- _About this task_:
Each record below must be returned exactly as shown.
***** Provided records
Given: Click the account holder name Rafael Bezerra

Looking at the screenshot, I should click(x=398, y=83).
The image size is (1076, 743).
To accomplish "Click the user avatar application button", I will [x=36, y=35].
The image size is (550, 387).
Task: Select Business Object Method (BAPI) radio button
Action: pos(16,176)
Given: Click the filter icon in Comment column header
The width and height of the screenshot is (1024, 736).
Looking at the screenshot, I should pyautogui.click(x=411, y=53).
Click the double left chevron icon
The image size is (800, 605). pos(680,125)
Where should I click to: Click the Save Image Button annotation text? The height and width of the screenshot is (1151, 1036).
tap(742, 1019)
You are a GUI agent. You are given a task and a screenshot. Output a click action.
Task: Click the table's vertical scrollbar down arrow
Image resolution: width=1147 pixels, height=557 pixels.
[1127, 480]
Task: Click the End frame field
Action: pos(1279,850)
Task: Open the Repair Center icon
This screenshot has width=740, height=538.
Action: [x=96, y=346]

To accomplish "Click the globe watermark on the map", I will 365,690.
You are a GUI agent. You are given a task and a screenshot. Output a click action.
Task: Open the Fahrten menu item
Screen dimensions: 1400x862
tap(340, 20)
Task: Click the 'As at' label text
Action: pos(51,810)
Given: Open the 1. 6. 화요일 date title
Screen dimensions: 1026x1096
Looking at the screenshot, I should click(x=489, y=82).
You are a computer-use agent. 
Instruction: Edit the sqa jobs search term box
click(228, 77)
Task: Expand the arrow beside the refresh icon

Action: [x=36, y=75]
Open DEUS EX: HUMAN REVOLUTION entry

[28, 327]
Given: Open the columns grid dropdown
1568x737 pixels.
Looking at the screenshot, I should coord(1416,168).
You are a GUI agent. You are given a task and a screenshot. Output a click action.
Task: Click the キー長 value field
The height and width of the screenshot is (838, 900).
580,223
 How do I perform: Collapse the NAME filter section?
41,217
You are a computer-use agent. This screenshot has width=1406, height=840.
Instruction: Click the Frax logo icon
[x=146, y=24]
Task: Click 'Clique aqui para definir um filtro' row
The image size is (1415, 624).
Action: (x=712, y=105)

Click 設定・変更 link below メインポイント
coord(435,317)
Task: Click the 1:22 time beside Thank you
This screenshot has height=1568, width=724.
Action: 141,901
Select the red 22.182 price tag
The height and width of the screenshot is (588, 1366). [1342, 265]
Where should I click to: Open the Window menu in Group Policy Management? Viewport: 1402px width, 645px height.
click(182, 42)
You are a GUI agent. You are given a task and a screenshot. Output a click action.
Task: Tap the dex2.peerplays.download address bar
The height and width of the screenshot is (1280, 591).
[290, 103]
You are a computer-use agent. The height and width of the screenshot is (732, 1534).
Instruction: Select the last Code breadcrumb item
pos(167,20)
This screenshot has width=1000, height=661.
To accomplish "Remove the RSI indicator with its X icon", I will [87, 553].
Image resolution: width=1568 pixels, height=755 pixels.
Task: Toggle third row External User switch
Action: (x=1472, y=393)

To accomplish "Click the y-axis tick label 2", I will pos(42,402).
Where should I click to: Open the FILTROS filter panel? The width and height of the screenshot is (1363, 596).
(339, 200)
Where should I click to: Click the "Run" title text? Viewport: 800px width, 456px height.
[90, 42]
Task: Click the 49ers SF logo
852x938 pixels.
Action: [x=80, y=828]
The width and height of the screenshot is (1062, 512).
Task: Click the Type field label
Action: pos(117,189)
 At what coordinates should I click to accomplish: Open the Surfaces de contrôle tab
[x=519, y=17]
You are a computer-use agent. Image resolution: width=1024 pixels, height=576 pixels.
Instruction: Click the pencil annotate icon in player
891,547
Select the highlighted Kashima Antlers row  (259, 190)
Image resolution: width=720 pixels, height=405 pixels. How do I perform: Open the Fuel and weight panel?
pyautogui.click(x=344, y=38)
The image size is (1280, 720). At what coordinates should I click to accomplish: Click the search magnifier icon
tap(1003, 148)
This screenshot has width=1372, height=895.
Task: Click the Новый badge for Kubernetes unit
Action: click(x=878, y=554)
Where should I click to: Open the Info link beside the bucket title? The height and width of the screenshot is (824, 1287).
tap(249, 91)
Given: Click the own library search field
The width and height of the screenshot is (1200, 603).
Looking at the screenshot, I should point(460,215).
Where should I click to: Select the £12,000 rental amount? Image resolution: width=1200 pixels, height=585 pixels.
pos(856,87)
**********
- _Answer box_:
Given: Click the account holder name Rafael Bezerra

Looking at the screenshot, I should click(x=398, y=83).
The image size is (1076, 743).
To accomplish "Click the user avatar application button", I will [x=36, y=35].
The image size is (550, 387).
Task: Select Business Object Method (BAPI) radio button
Action: pos(16,176)
Given: Click the filter icon in Comment column header
The width and height of the screenshot is (1024, 736).
Looking at the screenshot, I should pyautogui.click(x=411, y=53).
Click the double left chevron icon
The image size is (800, 605). pos(680,125)
Where should I click to: Click the Save Image Button annotation text? The height and width of the screenshot is (1151, 1036).
tap(742, 1019)
You are a GUI agent. You are given a task and a screenshot. Output a click action.
Task: Click the table's vertical scrollbar down arrow
Image resolution: width=1147 pixels, height=557 pixels.
[1127, 480]
Task: Click the End frame field
Action: pos(1279,850)
Task: Open the Repair Center icon
This screenshot has width=740, height=538.
Action: [x=96, y=346]

To accomplish "Click the globe watermark on the map", I will 365,690.
You are a GUI agent. You are given a task and a screenshot. Output a click action.
Task: Open the Fahrten menu item
Screen dimensions: 1400x862
tap(340, 20)
Task: Click the 'As at' label text
Action: pos(51,810)
Given: Open the 1. 6. 화요일 date title
Screen dimensions: 1026x1096
Looking at the screenshot, I should click(x=489, y=82).
You are a computer-use agent. 
Instruction: Edit the sqa jobs search term box
click(228, 77)
Task: Expand the arrow beside the refresh icon

Action: [x=36, y=75]
Open DEUS EX: HUMAN REVOLUTION entry

[28, 327]
Given: Open the columns grid dropdown
1568x737 pixels.
Looking at the screenshot, I should coord(1416,168).
You are a GUI agent. You are given a task and a screenshot. Output a click action.
Task: Click the キー長 value field
The height and width of the screenshot is (838, 900).
580,223
 How do I perform: Collapse the NAME filter section?
41,217
You are a computer-use agent. This screenshot has width=1406, height=840.
Instruction: Click the Frax logo icon
[x=146, y=24]
Task: Click 'Clique aqui para definir um filtro' row
The image size is (1415, 624).
Action: (x=712, y=105)

Click 設定・変更 link below メインポイント
coord(435,317)
Task: Click the 1:22 time beside Thank you
This screenshot has height=1568, width=724.
Action: 141,901
Select the red 22.182 price tag
The height and width of the screenshot is (588, 1366). [1342, 265]
Where should I click to: Open the Window menu in Group Policy Management? Viewport: 1402px width, 645px height.
click(182, 42)
You are a GUI agent. You are given a task and a screenshot. Output a click action.
Task: Tap the dex2.peerplays.download address bar
The height and width of the screenshot is (1280, 591).
[290, 103]
You are a computer-use agent. The height and width of the screenshot is (732, 1534).
Instruction: Select the last Code breadcrumb item
pos(167,20)
This screenshot has width=1000, height=661.
To accomplish "Remove the RSI indicator with its X icon", I will [87, 553].
Image resolution: width=1568 pixels, height=755 pixels.
Task: Toggle third row External User switch
Action: (x=1472, y=393)

To accomplish "Click the y-axis tick label 2", I will pos(42,402).
Where should I click to: Open the FILTROS filter panel? The width and height of the screenshot is (1363, 596).
(339, 200)
Where should I click to: Click the "Run" title text? Viewport: 800px width, 456px height.
[90, 42]
Task: Click the 49ers SF logo
852x938 pixels.
Action: [x=80, y=828]
The width and height of the screenshot is (1062, 512).
Task: Click the Type field label
Action: pos(117,189)
 At what coordinates should I click to accomplish: Open the Surfaces de contrôle tab
[x=519, y=17]
You are a computer-use agent. Image resolution: width=1024 pixels, height=576 pixels.
Instruction: Click the pencil annotate icon in player
891,547
Select the highlighted Kashima Antlers row  (259, 190)
Image resolution: width=720 pixels, height=405 pixels. How do I perform: Open the Fuel and weight panel?
pyautogui.click(x=344, y=38)
The image size is (1280, 720). At what coordinates should I click to accomplish: Click the search magnifier icon
tap(1003, 148)
This screenshot has width=1372, height=895.
Task: Click the Новый badge for Kubernetes unit
Action: click(x=878, y=554)
Where should I click to: Open the Info link beside the bucket title? The height and width of the screenshot is (824, 1287).
tap(249, 91)
Given: Click the own library search field
The width and height of the screenshot is (1200, 603).
Looking at the screenshot, I should point(460,215).
Where should I click to: Select the £12,000 rental amount? Image resolution: width=1200 pixels, height=585 pixels.
pos(856,87)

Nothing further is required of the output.